EXTRACTED MATERIAL.
* * *

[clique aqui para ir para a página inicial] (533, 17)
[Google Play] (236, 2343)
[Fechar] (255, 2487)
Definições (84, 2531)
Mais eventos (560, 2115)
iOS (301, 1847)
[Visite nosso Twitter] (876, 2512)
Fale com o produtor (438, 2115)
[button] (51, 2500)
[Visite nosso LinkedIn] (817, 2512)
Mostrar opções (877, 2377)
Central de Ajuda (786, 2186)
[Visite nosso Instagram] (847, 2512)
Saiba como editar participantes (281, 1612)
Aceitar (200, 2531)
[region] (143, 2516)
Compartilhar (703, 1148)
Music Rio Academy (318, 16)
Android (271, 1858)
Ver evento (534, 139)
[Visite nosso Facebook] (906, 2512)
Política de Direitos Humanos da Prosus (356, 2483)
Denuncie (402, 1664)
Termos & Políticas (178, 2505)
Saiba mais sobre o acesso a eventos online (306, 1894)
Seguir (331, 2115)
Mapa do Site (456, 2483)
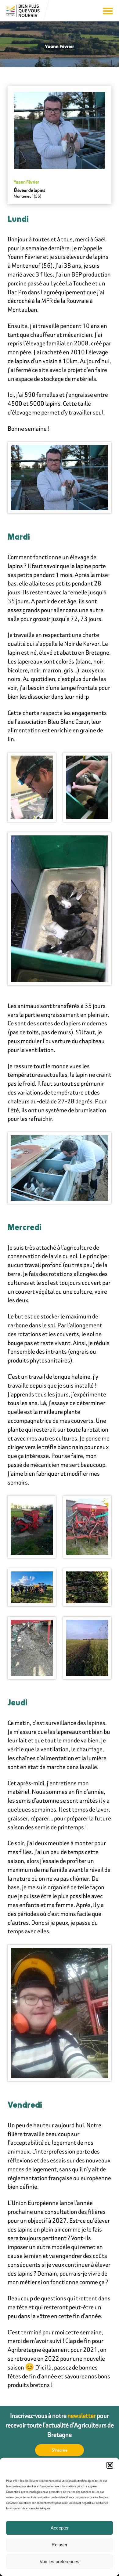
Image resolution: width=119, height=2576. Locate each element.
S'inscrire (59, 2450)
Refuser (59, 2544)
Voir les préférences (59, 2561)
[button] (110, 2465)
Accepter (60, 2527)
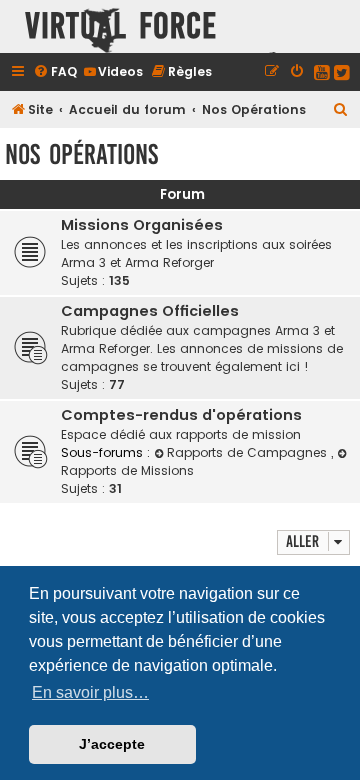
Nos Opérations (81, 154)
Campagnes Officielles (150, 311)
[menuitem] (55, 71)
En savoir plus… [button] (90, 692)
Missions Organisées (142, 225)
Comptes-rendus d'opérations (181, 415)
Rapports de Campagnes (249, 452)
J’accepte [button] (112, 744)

* * *

WHAT THE TASK ASKS.
The entries above must be restated exactly in the answer, and the pictures left out.

EXERCISE SOLUTION.
[clique aqui para ir para a página inicial] (533, 17)
[Google Play] (236, 2343)
[Fechar] (255, 2487)
Definições (84, 2531)
Mais eventos (560, 2115)
iOS (301, 1847)
[Visite nosso Twitter] (876, 2512)
Fale com o produtor (438, 2115)
[button] (51, 2500)
[Visite nosso LinkedIn] (817, 2512)
Mostrar opções (877, 2377)
Central de Ajuda (786, 2186)
[Visite nosso Instagram] (847, 2512)
Saiba como editar participantes (281, 1612)
Aceitar (200, 2531)
[region] (143, 2516)
Compartilhar (703, 1148)
Music Rio Academy (318, 16)
Android (271, 1858)
Ver evento (534, 139)
[Visite nosso Facebook] (906, 2512)
Política de Direitos Humanos da Prosus (356, 2483)
Denuncie (402, 1664)
Termos & Políticas (178, 2505)
Saiba mais sobre o acesso a eventos online (306, 1894)
Seguir (331, 2115)
Mapa do Site (456, 2483)
Image resolution: width=119, height=2576. Locate each element.
S'inscrire (59, 2450)
Refuser (59, 2544)
Voir les préférences (59, 2561)
[button] (110, 2465)
Accepter (60, 2527)
Nos Opérations (81, 154)
Campagnes Officielles (150, 311)
[menuitem] (55, 71)
En savoir plus… [button] (90, 692)
Missions Organisées (142, 225)
Comptes-rendus d'opérations (181, 415)
Rapports de Campagnes (249, 452)
J’accepte [button] (112, 744)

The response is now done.